— Start PROVIDED MATERIAL —
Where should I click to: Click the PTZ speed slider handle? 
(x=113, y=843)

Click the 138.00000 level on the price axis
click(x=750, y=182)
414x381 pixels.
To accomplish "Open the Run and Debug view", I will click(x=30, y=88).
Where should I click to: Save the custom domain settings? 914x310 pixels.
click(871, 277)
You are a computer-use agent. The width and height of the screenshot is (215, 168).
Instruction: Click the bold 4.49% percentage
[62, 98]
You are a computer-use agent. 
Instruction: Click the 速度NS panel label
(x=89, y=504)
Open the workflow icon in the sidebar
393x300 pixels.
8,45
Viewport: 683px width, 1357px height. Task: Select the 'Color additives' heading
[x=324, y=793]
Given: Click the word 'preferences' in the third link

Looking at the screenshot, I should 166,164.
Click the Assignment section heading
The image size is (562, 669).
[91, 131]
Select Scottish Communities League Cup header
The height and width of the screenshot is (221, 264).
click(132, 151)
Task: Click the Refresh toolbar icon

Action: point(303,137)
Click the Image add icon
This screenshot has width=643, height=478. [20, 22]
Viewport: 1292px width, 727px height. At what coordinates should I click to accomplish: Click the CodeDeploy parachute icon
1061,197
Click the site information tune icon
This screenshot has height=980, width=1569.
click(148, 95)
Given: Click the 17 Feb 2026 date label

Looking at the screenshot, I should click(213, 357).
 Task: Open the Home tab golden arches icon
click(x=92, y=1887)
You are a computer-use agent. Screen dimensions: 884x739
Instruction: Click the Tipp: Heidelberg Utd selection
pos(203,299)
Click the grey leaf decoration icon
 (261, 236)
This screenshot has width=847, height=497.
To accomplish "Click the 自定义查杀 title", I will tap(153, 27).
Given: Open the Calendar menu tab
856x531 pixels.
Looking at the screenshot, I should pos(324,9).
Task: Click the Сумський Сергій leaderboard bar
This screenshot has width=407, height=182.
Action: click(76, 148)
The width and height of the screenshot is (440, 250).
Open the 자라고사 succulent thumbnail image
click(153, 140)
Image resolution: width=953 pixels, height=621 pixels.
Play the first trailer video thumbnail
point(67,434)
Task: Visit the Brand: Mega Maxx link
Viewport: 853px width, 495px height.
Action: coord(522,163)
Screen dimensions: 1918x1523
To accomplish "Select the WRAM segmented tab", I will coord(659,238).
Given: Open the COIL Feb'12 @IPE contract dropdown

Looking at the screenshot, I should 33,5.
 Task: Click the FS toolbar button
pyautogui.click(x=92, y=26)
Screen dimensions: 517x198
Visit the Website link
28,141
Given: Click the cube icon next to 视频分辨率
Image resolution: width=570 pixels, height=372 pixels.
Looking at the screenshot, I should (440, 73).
— End PROVIDED MATERIAL —
■ STATED TASK ■
Copy the listing above with "toolbar" changed to "menu bar" wherever it occurs, leaving every other line and character as it is.

■ EXERCISE OUTPUT ■
Where should I click to: Click the PTZ speed slider handle? 
(x=113, y=843)

Click the 138.00000 level on the price axis
click(x=750, y=182)
414x381 pixels.
To accomplish "Open the Run and Debug view", I will click(x=30, y=88).
Where should I click to: Save the custom domain settings? 914x310 pixels.
click(871, 277)
You are a computer-use agent. The width and height of the screenshot is (215, 168).
Instruction: Click the bold 4.49% percentage
[62, 98]
You are a computer-use agent. 
Instruction: Click the 速度NS panel label
(x=89, y=504)
Open the workflow icon in the sidebar
393x300 pixels.
8,45
Viewport: 683px width, 1357px height. Task: Select the 'Color additives' heading
[x=324, y=793]
Given: Click the word 'preferences' in the third link

Looking at the screenshot, I should 166,164.
Click the Assignment section heading
The image size is (562, 669).
[91, 131]
Select Scottish Communities League Cup header
The height and width of the screenshot is (221, 264).
click(132, 151)
Task: Click the Refresh menu bar icon

Action: point(303,137)
Click the Image add icon
This screenshot has width=643, height=478. [20, 22]
Viewport: 1292px width, 727px height. At what coordinates should I click to accomplish: Click the CodeDeploy parachute icon
1061,197
Click the site information tune icon
This screenshot has height=980, width=1569.
click(148, 95)
Given: Click the 17 Feb 2026 date label

Looking at the screenshot, I should click(213, 357).
 Task: Open the Home tab golden arches icon
click(x=92, y=1887)
You are a computer-use agent. Screen dimensions: 884x739
Instruction: Click the Tipp: Heidelberg Utd selection
pos(203,299)
Click the grey leaf decoration icon
 (261, 236)
This screenshot has width=847, height=497.
To accomplish "Click the 自定义查杀 title", I will tap(153, 27).
Given: Open the Calendar menu tab
856x531 pixels.
Looking at the screenshot, I should pos(324,9).
Task: Click the Сумський Сергій leaderboard bar
This screenshot has width=407, height=182.
Action: click(76, 148)
The width and height of the screenshot is (440, 250).
Open the 자라고사 succulent thumbnail image
click(153, 140)
Image resolution: width=953 pixels, height=621 pixels.
Play the first trailer video thumbnail
point(67,434)
Task: Visit the Brand: Mega Maxx link
Viewport: 853px width, 495px height.
Action: coord(522,163)
Screen dimensions: 1918x1523
To accomplish "Select the WRAM segmented tab", I will coord(659,238).
Given: Open the COIL Feb'12 @IPE contract dropdown

Looking at the screenshot, I should 33,5.
 Task: Click the FS menu bar button
pyautogui.click(x=92, y=26)
Screen dimensions: 517x198
Visit the Website link
28,141
Given: Click the cube icon next to 视频分辨率
Image resolution: width=570 pixels, height=372 pixels.
Looking at the screenshot, I should (440, 73).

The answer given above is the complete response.